• _Task details_
Every entry must come back exactly as it was given.

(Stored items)
Content starts

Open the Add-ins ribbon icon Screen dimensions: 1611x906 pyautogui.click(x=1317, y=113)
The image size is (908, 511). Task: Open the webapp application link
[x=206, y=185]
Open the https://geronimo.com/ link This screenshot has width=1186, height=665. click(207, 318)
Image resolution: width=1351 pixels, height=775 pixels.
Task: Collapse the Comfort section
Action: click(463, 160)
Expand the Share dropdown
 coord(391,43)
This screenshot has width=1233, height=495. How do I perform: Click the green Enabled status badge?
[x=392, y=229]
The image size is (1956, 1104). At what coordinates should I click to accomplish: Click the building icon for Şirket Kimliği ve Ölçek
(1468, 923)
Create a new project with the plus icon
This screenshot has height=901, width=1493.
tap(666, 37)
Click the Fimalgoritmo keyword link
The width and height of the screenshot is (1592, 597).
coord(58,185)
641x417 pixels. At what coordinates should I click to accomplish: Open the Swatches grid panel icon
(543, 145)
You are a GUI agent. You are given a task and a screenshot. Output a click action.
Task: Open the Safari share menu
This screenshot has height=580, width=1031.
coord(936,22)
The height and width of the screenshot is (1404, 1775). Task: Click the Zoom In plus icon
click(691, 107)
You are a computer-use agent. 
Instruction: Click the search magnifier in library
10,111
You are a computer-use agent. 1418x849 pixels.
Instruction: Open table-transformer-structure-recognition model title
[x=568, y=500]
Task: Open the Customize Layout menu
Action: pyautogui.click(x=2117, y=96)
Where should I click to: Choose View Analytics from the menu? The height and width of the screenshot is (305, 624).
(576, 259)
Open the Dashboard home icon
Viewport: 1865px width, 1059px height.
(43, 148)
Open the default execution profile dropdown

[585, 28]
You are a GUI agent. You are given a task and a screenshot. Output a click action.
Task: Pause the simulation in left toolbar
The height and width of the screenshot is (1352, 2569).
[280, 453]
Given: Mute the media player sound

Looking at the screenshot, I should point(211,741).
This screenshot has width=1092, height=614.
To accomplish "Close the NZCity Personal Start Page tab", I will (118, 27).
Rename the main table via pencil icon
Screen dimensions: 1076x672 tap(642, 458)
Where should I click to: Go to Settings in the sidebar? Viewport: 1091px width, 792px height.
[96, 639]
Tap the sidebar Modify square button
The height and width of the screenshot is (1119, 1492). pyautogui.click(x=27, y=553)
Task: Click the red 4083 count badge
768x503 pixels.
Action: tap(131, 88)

Content ends

• _Answer to the problem_
Open the Add-ins ribbon icon Screen dimensions: 1611x906 pyautogui.click(x=1317, y=113)
The image size is (908, 511). Task: Open the webapp application link
[x=206, y=185]
Open the https://geronimo.com/ link This screenshot has width=1186, height=665. click(207, 318)
Image resolution: width=1351 pixels, height=775 pixels.
Task: Collapse the Comfort section
Action: click(463, 160)
Expand the Share dropdown
 coord(391,43)
This screenshot has width=1233, height=495. How do I perform: Click the green Enabled status badge?
[x=392, y=229]
The image size is (1956, 1104). At what coordinates should I click to accomplish: Click the building icon for Şirket Kimliği ve Ölçek
(1468, 923)
Create a new project with the plus icon
This screenshot has height=901, width=1493.
tap(666, 37)
Click the Fimalgoritmo keyword link
The width and height of the screenshot is (1592, 597).
coord(58,185)
641x417 pixels. At what coordinates should I click to accomplish: Open the Swatches grid panel icon
(543, 145)
You are a GUI agent. You are given a task and a screenshot. Output a click action.
Task: Open the Safari share menu
This screenshot has height=580, width=1031.
coord(936,22)
The height and width of the screenshot is (1404, 1775). Task: Click the Zoom In plus icon
click(691, 107)
You are a computer-use agent. 
Instruction: Click the search magnifier in library
10,111
You are a computer-use agent. 1418x849 pixels.
Instruction: Open table-transformer-structure-recognition model title
[x=568, y=500]
Task: Open the Customize Layout menu
Action: pyautogui.click(x=2117, y=96)
Where should I click to: Choose View Analytics from the menu? The height and width of the screenshot is (305, 624).
(576, 259)
Open the Dashboard home icon
Viewport: 1865px width, 1059px height.
(43, 148)
Open the default execution profile dropdown

[585, 28]
You are a GUI agent. You are given a task and a screenshot. Output a click action.
Task: Pause the simulation in left toolbar
The height and width of the screenshot is (1352, 2569).
[280, 453]
Given: Mute the media player sound

Looking at the screenshot, I should point(211,741).
This screenshot has width=1092, height=614.
To accomplish "Close the NZCity Personal Start Page tab", I will (118, 27).
Rename the main table via pencil icon
Screen dimensions: 1076x672 tap(642, 458)
Where should I click to: Go to Settings in the sidebar? Viewport: 1091px width, 792px height.
[96, 639]
Tap the sidebar Modify square button
The height and width of the screenshot is (1119, 1492). pyautogui.click(x=27, y=553)
Task: Click the red 4083 count badge
768x503 pixels.
Action: tap(131, 88)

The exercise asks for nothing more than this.